Nevada’s fallen officers honored
Appeal Staff Writer
Cory Gomez looked dapper in his blue pin-striped suit, tie, and a shirt that matched his father’s. The Carson City 4-year-old, who argues that he’s 6, knows that his dad, Deputy Jose Gomez, works in the Carson City Jail.
On Thursday, the polite, beautiful boy sat quietly next to his father in the packed bleachers at the Law Enforcement Officers Memorial Ceremony.
Cory said the hour-long memorial wasn’t that fun, “ma’am.”
“Even if he doesn’t understand everything, it’s still important to me that he sees what other people have (sacrificed),” said his dad.
Cory may question his age, but he knows without hesitation what he wants to be when he grows up.
“A police officer,” he said.
Dozens of people attended Thursday’s ceremony to honor the 101 Nevada peace officers who have lost their lives in the line of duty since 1881.
Though no new names were engraved into the granite memorial that stands on the Capitol grounds this year, the ceremony was for those still living, said Gov. Jim Gibbons.
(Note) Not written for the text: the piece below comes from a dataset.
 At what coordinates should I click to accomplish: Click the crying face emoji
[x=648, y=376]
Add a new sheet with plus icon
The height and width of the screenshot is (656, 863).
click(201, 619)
“Not only does this memorial enshrine the names of our fallen officers … it also serves as a physical reminder of the dangers associated with their profession,” Gibbons said. “Twenty-four hours a day, 365 days a year, it stands here in mute testimony, just as our men and women in uniform protect us every hour of every day. The 101 officers we honor today deserve our undying gratitude for their service and their sacrifice.”
Members of every law enforcement agency from across the state were represented in the honor guard. A bag-pipe quartet played “Amazing Grace.” Three buglers, each stationed alone in the tree lined plaza, shared a haunting echo of “Taps.”
“It is a unique individual who is willing to walk out the door every day and face potential life-threatening situations in order to protect people he may or may not know,” said Attorney General Catherine Cortez-Masto. “Though it is sobering to look at the list of inscribed names and realize that each represents a life cut short, as we gather here this year we have reason to celebrate – no new names have been added since last year’s tribute. Today, rather than mourn the loss of another brave officer, we can look upon these names and give thanks and appreciation to them for giving us hope.”
Carson City Deputy Josh Stagliano, South Lake Tahoe Police Officer Erik Eissinger, Douglas County Deputy Robert Duffy and Las Vegas Metropolitan Police Sgt. John Liberty, shared the task of delivering the memorial baton, containing a scroll of the names of all 101 lost officers.
The four men share one other thing, they’ve all been shot in the line of duty and survived.
For the husband of Jan Blaser-Upchurch, the ending wasn’t as blessed.
In 1990, her husband John Blaser, an Arizona Highway Patrol trooper, lost his life when he and another trooper were struck and killed by a drunker driver as they investigated a fatal accident involving another drunken driver.
Blaser said through her grief, she became the mountain-region trustee for a group called Concerns of Police Survivors – an organization that provides resources to assist in the rebuilding of the lives of surviving families of law enforcement officers killed in the line of duty.
Blaser-Upchurch’s story served as a reminder of the pain survivors face.
“We will never forget their laugh. We are proud of them,” she said. “With tears in our eyes and an ache in our heart, we’ll always be proud and always remember.”